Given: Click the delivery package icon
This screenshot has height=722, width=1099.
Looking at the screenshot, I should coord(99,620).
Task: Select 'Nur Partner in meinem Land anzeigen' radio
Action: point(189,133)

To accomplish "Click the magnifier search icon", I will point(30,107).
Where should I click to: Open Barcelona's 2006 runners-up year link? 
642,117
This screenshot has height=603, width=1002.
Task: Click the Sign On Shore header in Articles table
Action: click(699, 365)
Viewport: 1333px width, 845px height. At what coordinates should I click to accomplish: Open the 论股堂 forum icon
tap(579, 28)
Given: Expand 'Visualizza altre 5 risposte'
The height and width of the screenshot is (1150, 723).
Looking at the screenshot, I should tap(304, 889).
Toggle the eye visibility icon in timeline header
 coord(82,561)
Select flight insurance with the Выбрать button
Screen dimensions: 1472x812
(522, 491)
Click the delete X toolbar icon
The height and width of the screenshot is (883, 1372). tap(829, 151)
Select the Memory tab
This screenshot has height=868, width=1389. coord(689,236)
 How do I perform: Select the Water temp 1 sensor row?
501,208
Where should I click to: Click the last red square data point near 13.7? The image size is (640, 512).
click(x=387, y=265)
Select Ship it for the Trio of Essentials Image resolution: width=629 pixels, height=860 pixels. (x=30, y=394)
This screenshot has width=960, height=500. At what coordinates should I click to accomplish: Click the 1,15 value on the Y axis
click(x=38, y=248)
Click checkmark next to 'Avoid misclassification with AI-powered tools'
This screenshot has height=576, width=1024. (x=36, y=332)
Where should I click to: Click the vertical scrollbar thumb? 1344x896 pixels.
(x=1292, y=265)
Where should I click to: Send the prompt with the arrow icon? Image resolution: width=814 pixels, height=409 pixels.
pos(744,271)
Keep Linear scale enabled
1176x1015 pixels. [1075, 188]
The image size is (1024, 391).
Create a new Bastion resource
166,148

----------------------------------------

» The task
Please show every line of the records that holds the word "Given".

» Solution for this problem
Given: Click the delivery package icon
Given: Expand 'Visualizza altre 5 risposte'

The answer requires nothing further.